GDP shrank by an annualized 0.3 percent in the three months through September following a 1.2 percent drop in the period ended in June, according to latest median of forecasts compiled by Bloomberg. That compares with earlier projections for third-quarter expansion of 0.6 percent in a poll conducted from Oct. 2 to Oct. 7.
In the torrent of data since then, Kuroda’s core price gauge fell, household spending unexpectedly dropped, vehicle production declined, retail sales slipped and imports fell while exports stagnated. Industrial output advanced 1 percent in September from the previous month, yet wasn’t enough to make up for the contractions in August and July.
“Even with solid profits, Japanese companies remain cautious about business investment because worries about China’s economy and the plunge in stocks in August have heightened uncertainty in the global economy,” said Yusuke Shimoda, an economist at the Japan Research Institute in Tokyo.
Shimoda cut his GDP forecast to minus 0.4 percent from growth of 0.6 percent, partly because of weakness in capital expenditure data that was contained in the Oct. 29 report on industrial output. The government releases its GDP figures on Nov. 16.
Nomura Securities Co. economist Yoshiyuki Suimon, who also cut his forecast for third-quarter GDP to a contraction of 0.4 percent, cited a draw-down in the amount of goods stockpiled by companies in warehouses. He’s expecting a rebound in spending by companies and consumers in the three months ending Dec. 31.
Japan Research’s Shimoda said the government is likely to compile a package of additional spending in coming months. Heizo Takenaka, a former economy minister who serves on a government panel on competitiveness, has suggested spending of about 5 trillion yen ($41 billion). Numerous reports in the Japanese press have said an extra budget of 3 trillion yen or 3.5 trillion yen is likely.
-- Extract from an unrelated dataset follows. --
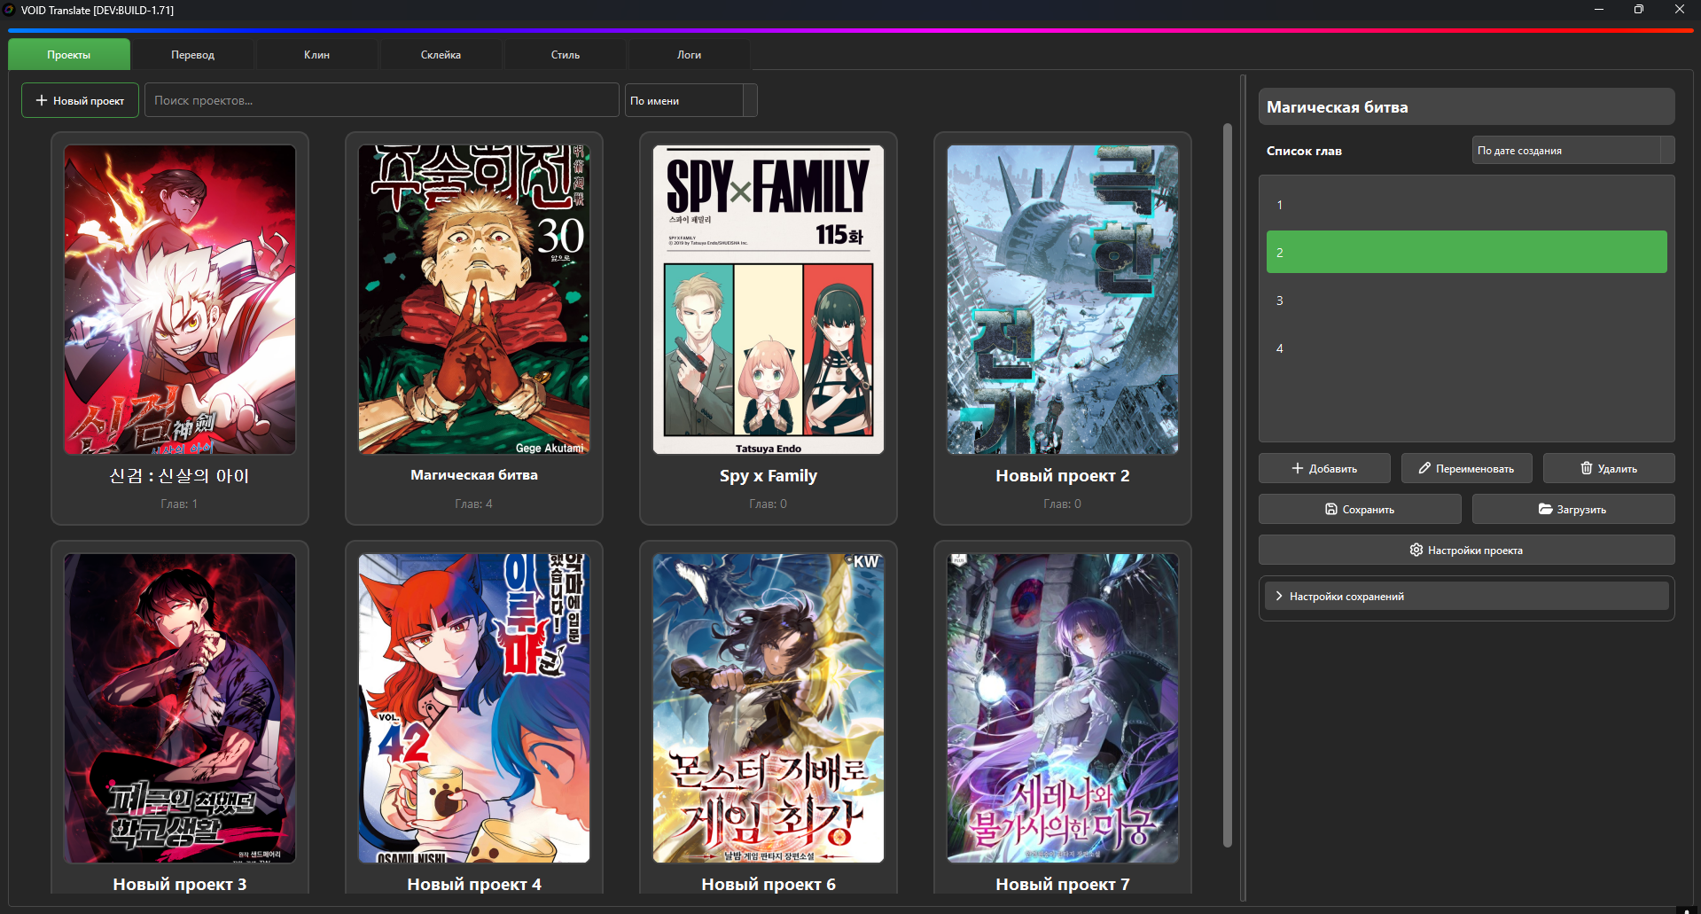Click the floppy disk Save icon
Abe has ordered Economy Minister Akira Amari to compile measures this month to help achieve his goal of expanding Japan’s nominal GDP by 20 percent to 600 trillion yen over five years.
Whether the Bank of Japan would be prodded into further action is difficult to tell after Kuroda and his board kept policy unchanged last week. Economists remain divided on this.
While the BOJ said risks to the outlook for the economy and prices are skewed to the downside, the median estimate from its board members is for real GDP to expand by 1.2 percent in the 12 months through March 2016.